— START OF Stored rows —

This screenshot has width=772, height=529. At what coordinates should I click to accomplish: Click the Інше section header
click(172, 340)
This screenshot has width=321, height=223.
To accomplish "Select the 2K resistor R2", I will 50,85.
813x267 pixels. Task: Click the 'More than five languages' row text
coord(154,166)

— END OF Stored rows —
— START OF Stored rows —

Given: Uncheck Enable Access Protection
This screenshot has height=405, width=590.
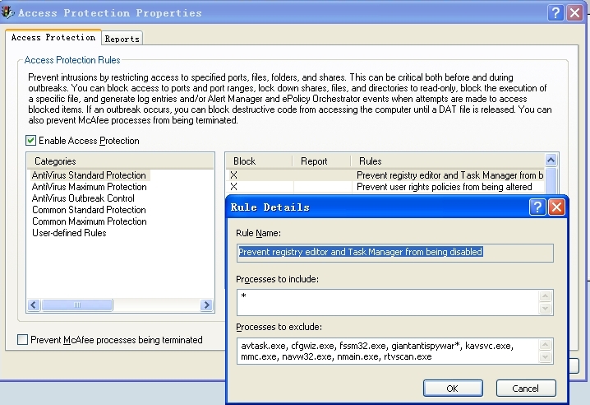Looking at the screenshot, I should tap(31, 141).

— END OF Stored rows —
— START OF Stored rows —

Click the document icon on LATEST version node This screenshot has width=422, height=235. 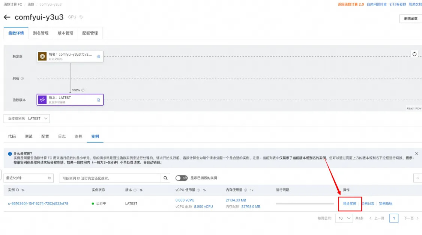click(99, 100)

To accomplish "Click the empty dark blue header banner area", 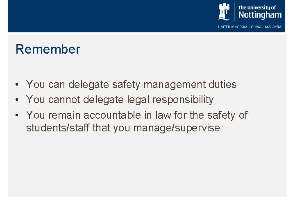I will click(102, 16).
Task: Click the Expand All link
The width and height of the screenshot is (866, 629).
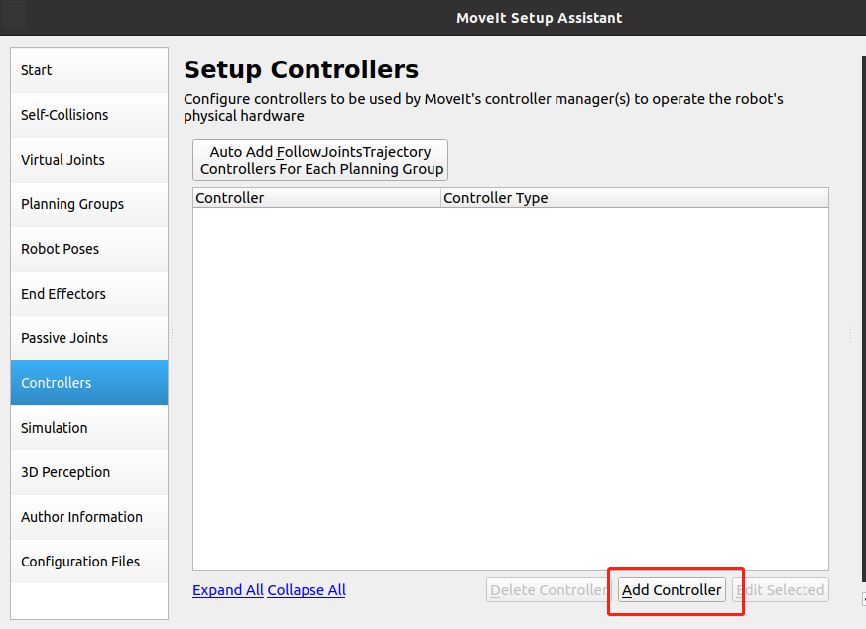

— END OF Stored rows —

■ **Exercise objective**
Starting at the line that contains "Task: Click the Expand All link" and ending with the line that contains "The width and", write those lines as a numbered list with blank lines omitted.

■ **Exercise answer**
1. Task: Click the Expand All link
2. The width and height of the screenshot is (866, 629).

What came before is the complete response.